Categories: PDF Internals

Master PDF Structure: XML Metadata, Bookmarks & Annotations

Understanding PDF XML Metadata and Bookmarks: A Technical Guide

This comprehensive guide explores four essential topics related not to the visual appearance of a PDF document, but to the ancillary data which may be included for interactive, onscreen use of documents, and the metadata used to carry extra information with a document for use by programs in a PDF workflow.

Key Topics Covered

📍 Destinations

Precise location markers that define specific positions within PDF documents. These enable accurate navigation for bookmarks and hyperlinks, while document outlines provide hierarchical table-of-contents functionality.

📄 XML Metadata

Structured XML streams that provide comprehensive document metadata using standardized XMP formats, extending beyond basic document properties to include rich descriptive information.

📎 File Attachments

Complete file embedding capability that packages external resources directly within PDF documents, creating self-contained document bundles similar to email attachments.

📝 Annotations

Interactive overlay elements that add text, graphics, and clickable functionality to PDF pages without modifying the underlying content. Includes hyperlinks for seamless document navigation and various markup tools for enhanced reader interaction.

Bookmarks and Destinations

Document navigation relies on hierarchical bookmark structures, technically known as the document outline.
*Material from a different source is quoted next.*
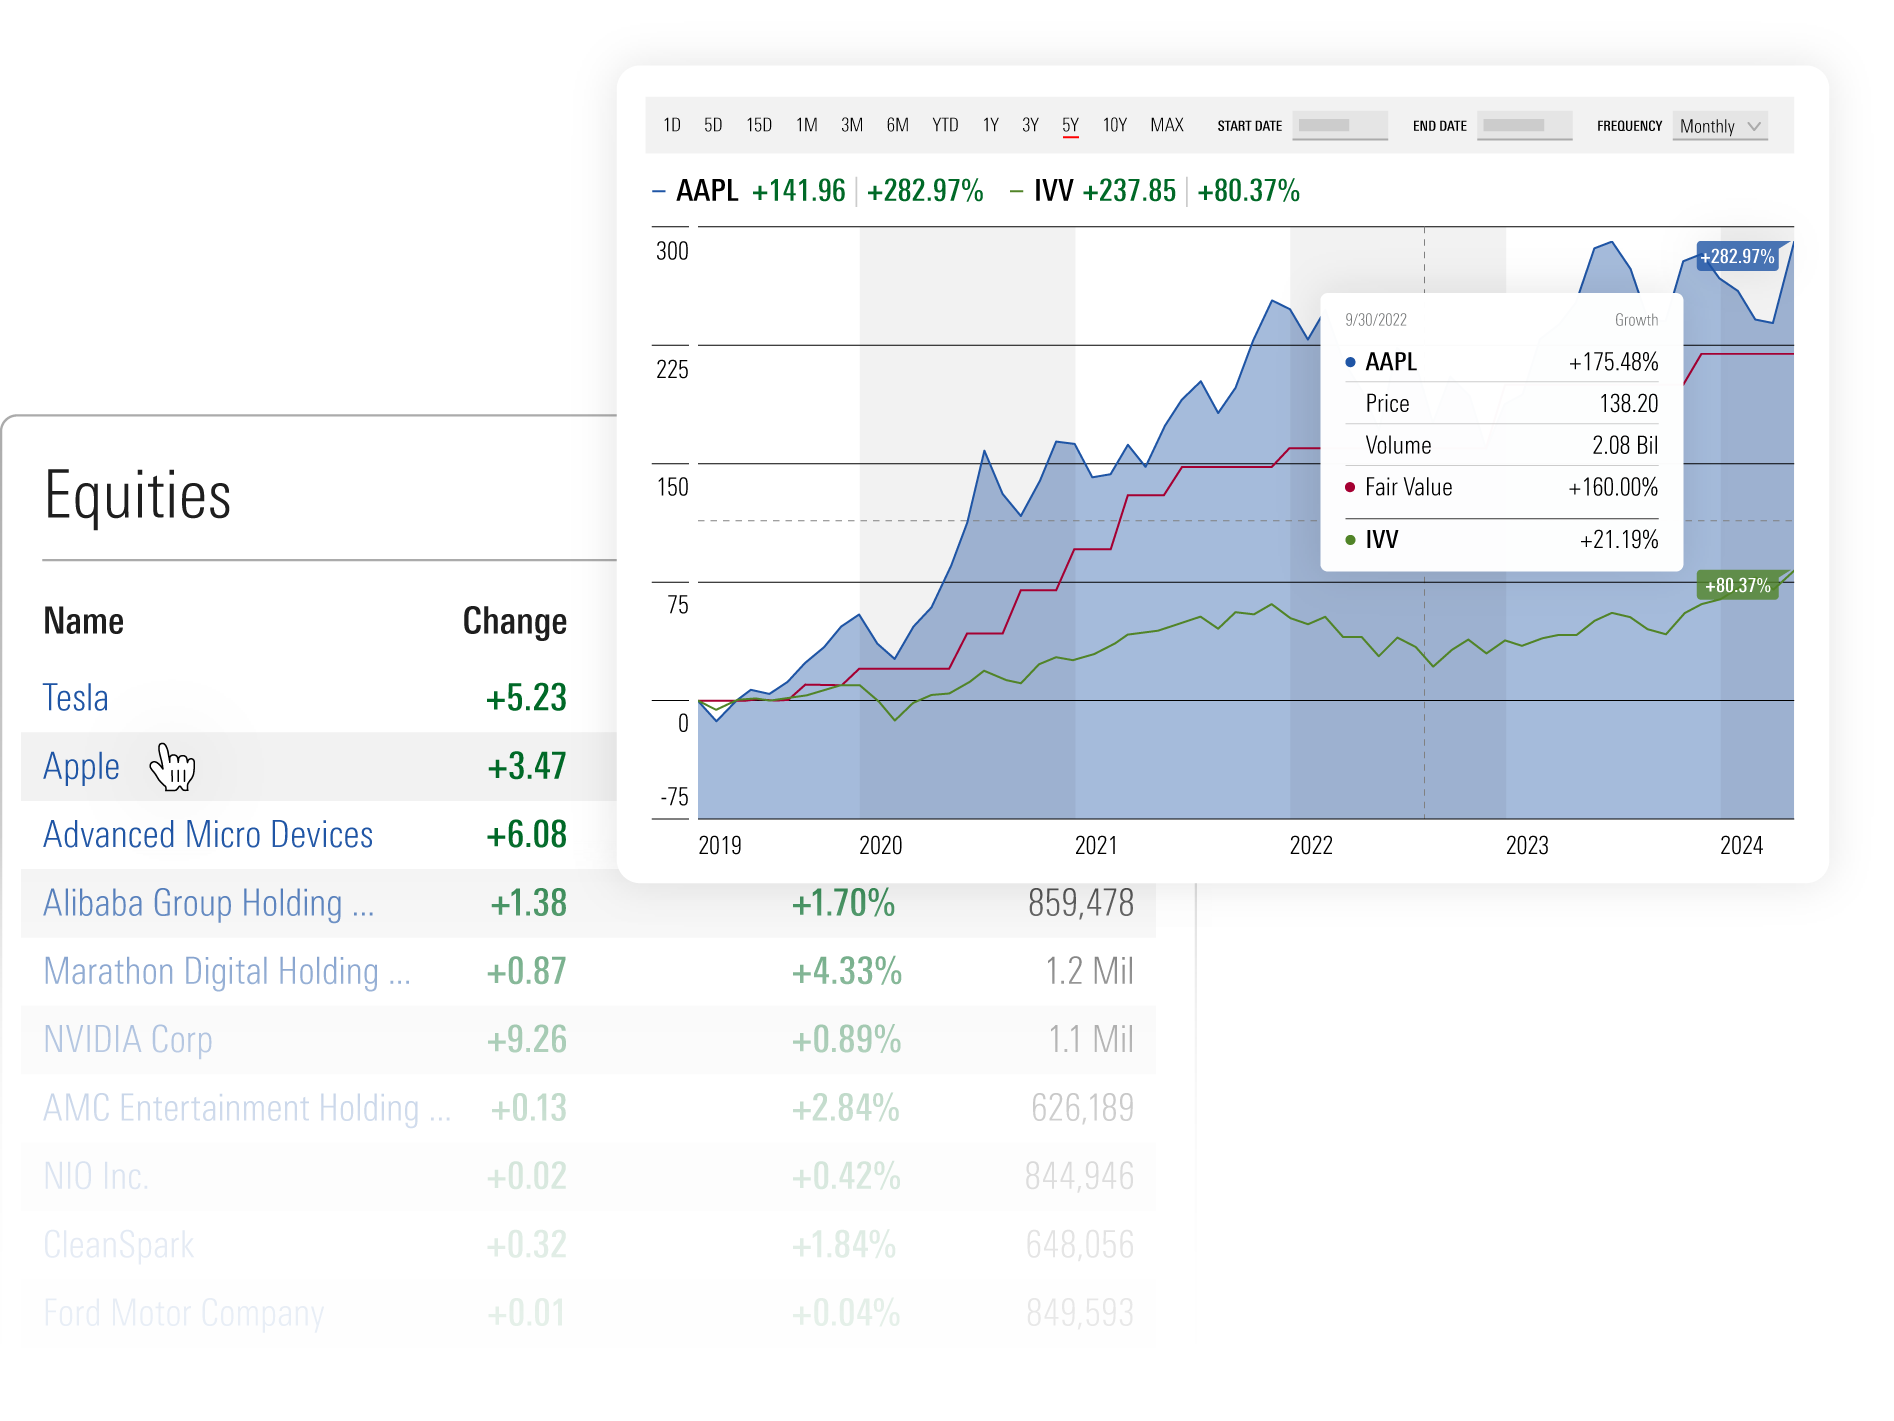Open Alibaba Group Holding link
Viewport: 1894px width, 1421px height.
coord(208,903)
This tree-organized system presents clickable entries—commonly chapter titles, section headers, and subsection names—that enable readers to jump quickly to specific parts of the document. Each bookmark entry combines display text with destination information that specifies exactly where the link should navigate.

Understanding Destinations

PDF destinations serve as precise location markers within a document, specifying which page to display, where on that page to position the view, and what zoom level to apply. You can create destinations in two ways: define them directly inline (which we’ll use in our examples for clarity) or reference them by name through a document-wide naming system. Most PDF readers present bookmarks in a navigation panel alongside the main document content.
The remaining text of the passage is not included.